START Source data

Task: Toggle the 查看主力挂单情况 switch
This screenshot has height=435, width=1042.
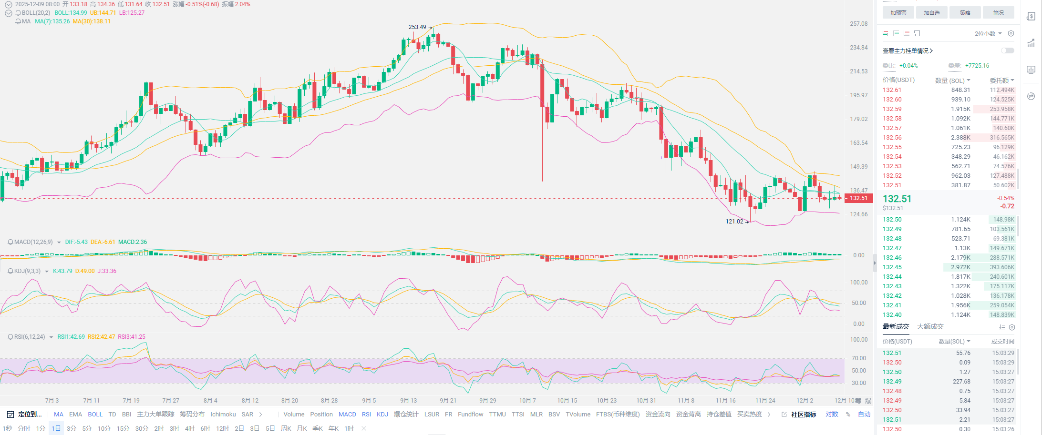Action: [x=1007, y=51]
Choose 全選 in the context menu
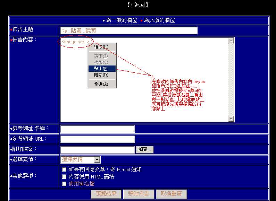 (x=101, y=84)
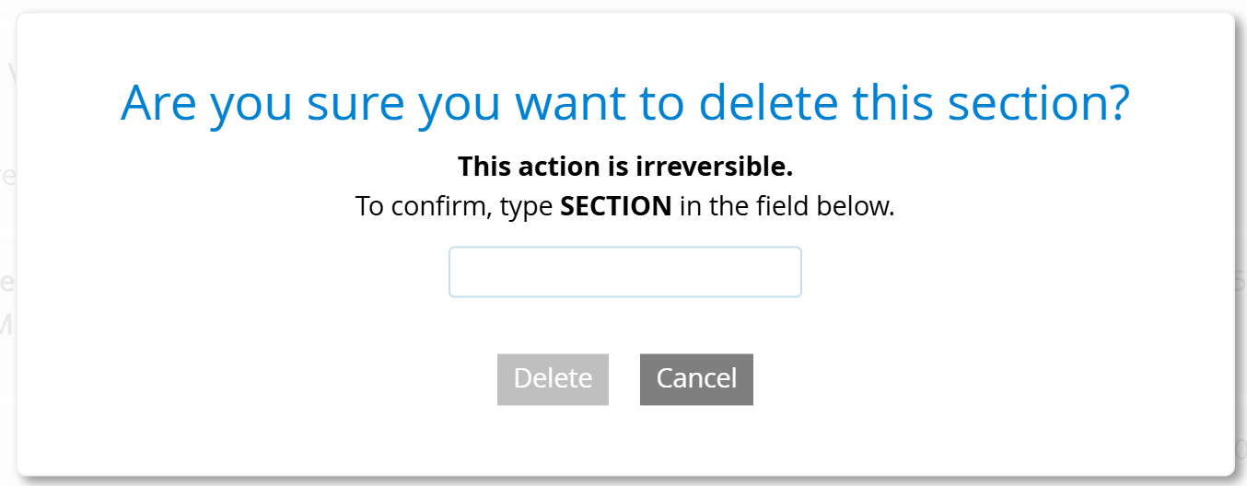Click the confirmation text input field
Viewport: 1247px width, 486px height.
(624, 272)
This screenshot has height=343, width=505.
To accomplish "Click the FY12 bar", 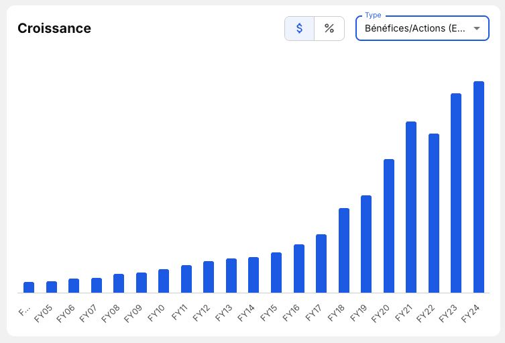I will [x=209, y=277].
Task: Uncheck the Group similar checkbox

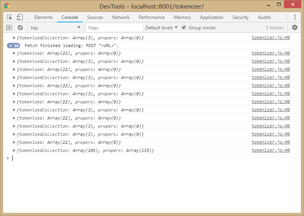Action: click(x=184, y=28)
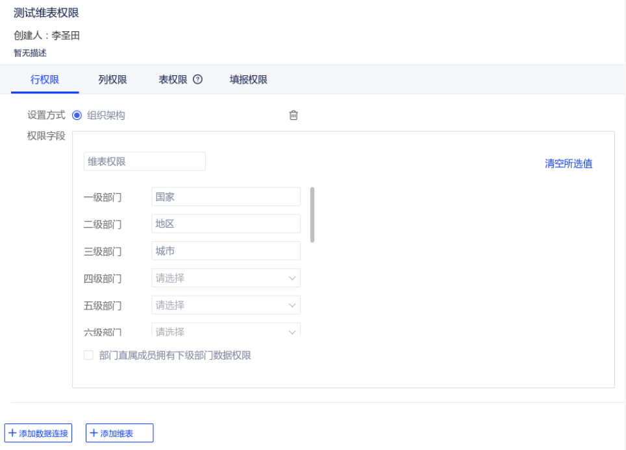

END Source data

• What to work on: The lines needed run from the first line of the records through the line containing "This screenshot has height=343, width=505.", both included. Restate them word for word, without pictures.

• Answer to the problem:
Task: Toggle the 查看主力挂单情况 switch
This screenshot has height=435, width=1042.
Action: [x=1007, y=51]
Choose 全選 in the context menu
 (x=101, y=84)
Click the confirmation text input field
Viewport: 1247px width, 486px height.
(624, 272)
This screenshot has height=343, width=505.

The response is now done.